SAS BASE with Maxim Ivashkov

Monday, October 06, 2008

deleting specifiek records in an index dataset

Several methods can be used when deleting specifiek records from an
index datasets.
I compare proc sql and data step modify. Records to be deleted are in
james_existing_ctt dataset.
Datastep is much faster.

proc sql;
delete * from cma.cma_src_james
where id_cttmmt in (select id_Cttmmt from james_existing_ctt)
;
quit;

NOTE: 7577 rows were deleted from CMA.CMA_SRC_JAMES.

10764 quit;
NOTE: PROCEDURE SQL used (Total process time):
real time 12:10.22
cpu time 7:49.40

data cma.CMA_SRC_JAMES;
set james_existing_ctt;

modify cma.CMA_SRC_JAMES key=ID_CTTMMT;
select (_IORC_);
when (%SYSRC(_SOK)) do;
remove;
_iorc_=0;
end;
when (%SYSRC(_DSENOM)) do;
* output;
_error_=0;
end;
otherwise do;
put 'ERR' 'OR: Unknown IO ';
stop;
end;
end;

run;

NOTE: Data set options for master data set should be specified in
MODIFY statement.
NOTE: There were 7577 observations read from the data set
WORK.JAMES_EXISTING_CTT.
NOTE: The data set CMA.CMA_SRC_JAMES has been updated. There were 0
observations rewritten, 0
observations added and 7577 observations deleted.
NOTE: DATA statement used (Total process time):
real time 29.61 seconds
cpu time 10.23 seconds

Friday, September 26, 2008

sql table join with a union of several tables

A join of a table with several other uniform tables can be done in a
single sql statement. In this example a table D (transactional data)
has to be joined with a table where products per transactions are
stored.

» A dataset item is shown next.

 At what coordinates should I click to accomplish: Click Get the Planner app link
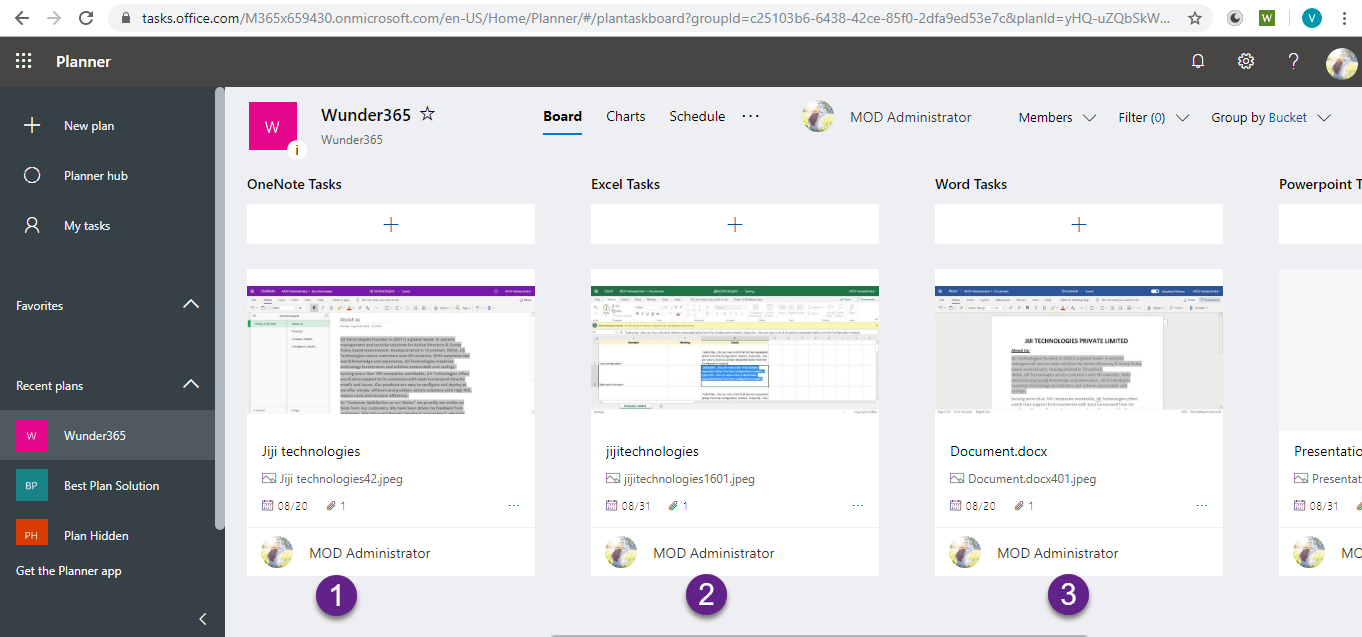69,571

It used to be a single table CTT_KPR. But recently a new line
of products was added as the separate table CTT_ZKKKPR. In order to
integrate data from the new table with the minimum efforts you can
use Union oprator and extend the existing join. The performance does
not change significantly. The code belows gives an idea how it can
look like.

......

AS D LEFT JOIN
( SELECT
ID_CTTMMT
,ID_MDW
,NUMTRA
,CODKPR
,CODMRK
,CODDVG
,DATPELEND
FROM KKC.CTT_KPR
UNION
SELECT
ID_CTTMMT
,ID_MDW
,NUMTRA
,CODKPR
,CODMRK
,CODDVG
,DATPELEND
FROM KKC.CTT_ZKKKPR
) as KPR
ON
D.ID_CTTMMT = KPR.ID_CTTMMT
AND D.NUMTRA = KPR.NUMTRA
AND D.ID_MDW = KPR.ID_MDW
.....

Friday, September 19, 2008

Datastep with modify and the second history table.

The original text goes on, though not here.